Requirements for the registry¶
1. Fast reads → checked on every write and read (~1ms budget)
2. No TTL → entries must never expire
3. Durable → survives Redis restart, server crash, power loss
4. N only goes up → writes are always max(current_N, new_N)
Redis with AOF persistence¶
Redis with AOF (Append Only File) persistence satisfies all four requirements:
Fast reads: O(1) hash lookup → ~1ms ✓
No TTL: SET without EXPIRE → entries never expire ✓
Durable: AOF logs every write to disk → survives restart ✓
N only up: SET only if new_N > current_N (Lua script for atomicity) ✓
How AOF works:
Every Redis write → appended to /var/redis/appendonly.aof on disk
Redis restart → replays AOF file → full recovery of all keys
With AOF set to fsync everysec (the default), at most 1 second of writes are lost on a crash — acceptable for a routing table that updates infrequently.
For stricter durability, fsync always syncs every write to disk before acknowledging — zero data loss but ~10× slower writes.

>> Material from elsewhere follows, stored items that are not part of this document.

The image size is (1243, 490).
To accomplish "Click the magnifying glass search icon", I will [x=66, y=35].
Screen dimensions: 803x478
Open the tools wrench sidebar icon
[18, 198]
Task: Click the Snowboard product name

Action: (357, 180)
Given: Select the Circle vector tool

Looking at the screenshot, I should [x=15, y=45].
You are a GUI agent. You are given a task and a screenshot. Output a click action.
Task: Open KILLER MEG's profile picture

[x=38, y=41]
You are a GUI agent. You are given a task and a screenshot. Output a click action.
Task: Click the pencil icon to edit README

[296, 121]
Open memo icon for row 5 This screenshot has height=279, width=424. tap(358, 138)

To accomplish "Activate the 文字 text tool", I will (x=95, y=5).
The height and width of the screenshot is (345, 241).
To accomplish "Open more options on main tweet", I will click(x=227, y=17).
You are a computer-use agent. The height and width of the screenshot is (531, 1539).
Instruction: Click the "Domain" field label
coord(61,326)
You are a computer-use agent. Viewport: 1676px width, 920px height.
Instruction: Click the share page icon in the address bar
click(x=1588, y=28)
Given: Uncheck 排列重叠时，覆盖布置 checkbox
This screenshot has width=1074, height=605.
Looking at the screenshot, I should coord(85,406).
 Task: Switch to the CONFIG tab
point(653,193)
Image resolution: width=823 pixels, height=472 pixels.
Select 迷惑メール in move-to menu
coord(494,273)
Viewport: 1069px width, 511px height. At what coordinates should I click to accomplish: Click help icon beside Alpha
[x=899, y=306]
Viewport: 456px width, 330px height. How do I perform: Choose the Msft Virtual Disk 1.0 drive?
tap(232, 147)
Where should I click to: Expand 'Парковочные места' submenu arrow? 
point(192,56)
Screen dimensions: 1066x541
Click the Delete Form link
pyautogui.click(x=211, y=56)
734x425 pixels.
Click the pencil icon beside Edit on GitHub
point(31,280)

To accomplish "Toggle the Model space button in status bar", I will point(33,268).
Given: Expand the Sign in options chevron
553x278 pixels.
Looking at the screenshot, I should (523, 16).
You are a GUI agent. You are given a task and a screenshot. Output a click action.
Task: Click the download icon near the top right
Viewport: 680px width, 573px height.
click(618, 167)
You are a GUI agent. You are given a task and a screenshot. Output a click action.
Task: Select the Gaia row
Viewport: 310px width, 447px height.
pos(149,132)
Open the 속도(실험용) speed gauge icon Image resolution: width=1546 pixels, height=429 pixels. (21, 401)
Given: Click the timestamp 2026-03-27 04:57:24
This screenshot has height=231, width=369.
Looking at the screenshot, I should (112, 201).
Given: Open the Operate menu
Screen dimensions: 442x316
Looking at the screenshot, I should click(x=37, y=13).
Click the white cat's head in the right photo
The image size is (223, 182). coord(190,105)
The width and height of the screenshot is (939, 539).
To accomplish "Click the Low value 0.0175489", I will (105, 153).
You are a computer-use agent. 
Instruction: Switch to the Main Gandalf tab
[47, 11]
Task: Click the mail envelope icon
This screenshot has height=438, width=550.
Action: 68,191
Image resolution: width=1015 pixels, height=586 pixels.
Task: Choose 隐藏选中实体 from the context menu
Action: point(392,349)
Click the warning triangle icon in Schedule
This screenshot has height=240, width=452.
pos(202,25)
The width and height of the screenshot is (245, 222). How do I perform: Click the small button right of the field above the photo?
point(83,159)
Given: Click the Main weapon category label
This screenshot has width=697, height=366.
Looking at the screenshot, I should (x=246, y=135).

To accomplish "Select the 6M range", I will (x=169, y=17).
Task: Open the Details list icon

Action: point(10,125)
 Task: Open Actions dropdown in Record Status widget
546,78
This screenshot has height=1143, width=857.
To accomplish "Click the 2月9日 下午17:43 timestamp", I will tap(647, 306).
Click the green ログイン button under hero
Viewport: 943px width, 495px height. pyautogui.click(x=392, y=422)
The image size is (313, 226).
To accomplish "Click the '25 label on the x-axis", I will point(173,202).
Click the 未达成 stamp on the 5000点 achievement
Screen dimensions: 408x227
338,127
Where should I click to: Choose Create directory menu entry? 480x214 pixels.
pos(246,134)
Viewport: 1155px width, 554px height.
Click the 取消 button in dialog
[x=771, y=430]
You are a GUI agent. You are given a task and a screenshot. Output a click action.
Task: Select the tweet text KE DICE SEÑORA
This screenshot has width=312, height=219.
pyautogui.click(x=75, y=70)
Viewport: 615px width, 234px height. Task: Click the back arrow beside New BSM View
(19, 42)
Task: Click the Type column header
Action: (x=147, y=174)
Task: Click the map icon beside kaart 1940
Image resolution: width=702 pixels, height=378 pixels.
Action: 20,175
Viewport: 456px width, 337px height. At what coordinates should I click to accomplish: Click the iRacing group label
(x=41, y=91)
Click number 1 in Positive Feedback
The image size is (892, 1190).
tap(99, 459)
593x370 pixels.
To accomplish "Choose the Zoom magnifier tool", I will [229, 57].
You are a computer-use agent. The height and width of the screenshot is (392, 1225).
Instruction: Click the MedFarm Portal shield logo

For this registry (updated only when a conversation becomes hot, not on every message), fsync everysec is more than adequate.
The atomic N update¶
The registry must only ever increase N. A race condition where two hot partition service instances both try to update N simultaneously could result in N being set to a lower value:
Current max_N = 4
Instance A reads max_N=4, computes new_N=3 (traffic dropped), writes 3 ← wrong
Instance B reads max_N=4, computes new_N=5, writes 5 ← correct
Fix: use a Lua script in Redis to make the read-compare-write atomic:
local current = redis.call('HGET', KEYS[1], 'max_N')
local new_n = tonumber(ARGV[1])
if current == false or tonumber(current) < new_n then
redis.call('HSET', KEYS[1], 'max_N', new_n)
end
This runs atomically — no other Redis command can execute between the read and the write.
Why not the database alone¶
Storing the registry in DynamoDB instead of Redis seems safe — durable by default, no TTL risk. But:
DynamoDB read latency → ~5-10ms
Redis read latency → ~1ms
Registry is checked on EVERY message write and read.
At 10k WPS:
DynamoDB registry: 10k × 10ms = 100 seconds of latency per second → impossible
Redis registry: 10k × 1ms = 10 seconds of latency per second → still too much
Wait — even Redis at 1ms × 10k WPS = 10,000ms of cumulative latency? That's fine — these are parallel reads, not sequential. 10k concurrent registry lookups each taking 1ms means each message write adds 1ms of latency, not 10 seconds. The math is per-request, not cumulative.
Per-request cost:
Redis registry lookup → 1ms added to each message write
DynamoDB registry → 5-10ms added to each message write
1ms is acceptable. 5-10ms on every write eats into the 200ms latency SLO meaningfully. Redis wins.
Interview framing
"The registry is a routing table, not a cache — losing it causes silent data loss, not just a cache miss. So no TTL. Redis with AOF persistence gives us fast reads (~1ms), durability across restarts, and no expiry. The Lua script ensures N only ever increases. DynamoDB alone would add 5-10ms per write — too expensive at this scale."